- Wszyscy musimy zrozumieć, że często sami się zabijamy. Ludzie wciąż spalają śmieci, choć i tu zanotowaliśmy poprawę. Kominy w domostwach nie mają specjalnych filtrów. Gmina się stara, wywóz śmieci jest zorganizowany, ale wciąż brakuje nam świadomości. Gdy wybieramy sposób ogrzewania domów i to, co będziemy wrzucać do pieca to pamiętajmy, że miał to nie dobrej jakości węgiel a odpady pomeblowe to nie drewno – przekonuje w rozmowie z Radiem Kraków Elżbieta Przechrzta.
Autorka raportu z niepokojącą statystyką przyznaje, że związek jakości powietrza z zachorowaniami nie został w pełni potwierdzony.
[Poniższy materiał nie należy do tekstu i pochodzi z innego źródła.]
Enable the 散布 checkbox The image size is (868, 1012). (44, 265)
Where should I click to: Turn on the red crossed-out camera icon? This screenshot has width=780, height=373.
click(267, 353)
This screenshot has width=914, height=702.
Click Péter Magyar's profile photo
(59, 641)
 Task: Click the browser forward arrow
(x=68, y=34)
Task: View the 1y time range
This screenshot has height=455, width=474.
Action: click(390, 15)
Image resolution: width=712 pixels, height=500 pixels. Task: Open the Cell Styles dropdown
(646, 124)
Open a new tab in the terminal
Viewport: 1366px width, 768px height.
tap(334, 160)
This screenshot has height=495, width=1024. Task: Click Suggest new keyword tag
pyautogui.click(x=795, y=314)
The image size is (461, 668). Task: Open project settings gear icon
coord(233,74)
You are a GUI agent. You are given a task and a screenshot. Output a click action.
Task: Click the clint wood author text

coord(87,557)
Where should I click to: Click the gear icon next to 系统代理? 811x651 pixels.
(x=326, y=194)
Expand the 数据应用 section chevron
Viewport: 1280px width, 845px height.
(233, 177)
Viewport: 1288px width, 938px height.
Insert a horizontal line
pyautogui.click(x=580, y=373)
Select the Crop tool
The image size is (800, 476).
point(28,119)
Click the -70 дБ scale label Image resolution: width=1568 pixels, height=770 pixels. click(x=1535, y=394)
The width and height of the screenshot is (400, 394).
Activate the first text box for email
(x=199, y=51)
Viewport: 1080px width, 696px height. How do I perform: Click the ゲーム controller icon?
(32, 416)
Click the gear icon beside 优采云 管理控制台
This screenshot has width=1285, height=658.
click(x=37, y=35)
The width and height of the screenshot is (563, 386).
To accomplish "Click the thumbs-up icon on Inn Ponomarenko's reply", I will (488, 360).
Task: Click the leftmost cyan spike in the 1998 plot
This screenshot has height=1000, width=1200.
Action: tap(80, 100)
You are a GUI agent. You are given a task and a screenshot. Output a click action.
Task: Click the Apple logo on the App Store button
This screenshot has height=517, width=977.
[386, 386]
Jednak jej zdaniem toksyny wydobywające się z kominów w okresie grzewczym na pewno przyczyniły się do tego zjawiska.
Wójt Czesław Stanisławczyk tłumaczy, że jedynym co dziś można zrobić w tej sprawie jest edukacja i promowanie odnawialnych źródeł energii. Jeszcze w tym miesiącu w Laskowej ma się odbyć jednak spotkanie z przedstawicielami wojewody i parlamentarzystami. Władze gminy chcą apelować o wyznaczenie stref szczególnie zagrożonych. Miałyby w nich obowiązywać niższe ceny lub dopłaty do gazu. Ekonomiczna argument miałby zachęcić mieszkańców do rezygnacji z ogrzewania węglem i przechodzenia na bardziej ekologiczne paliwo.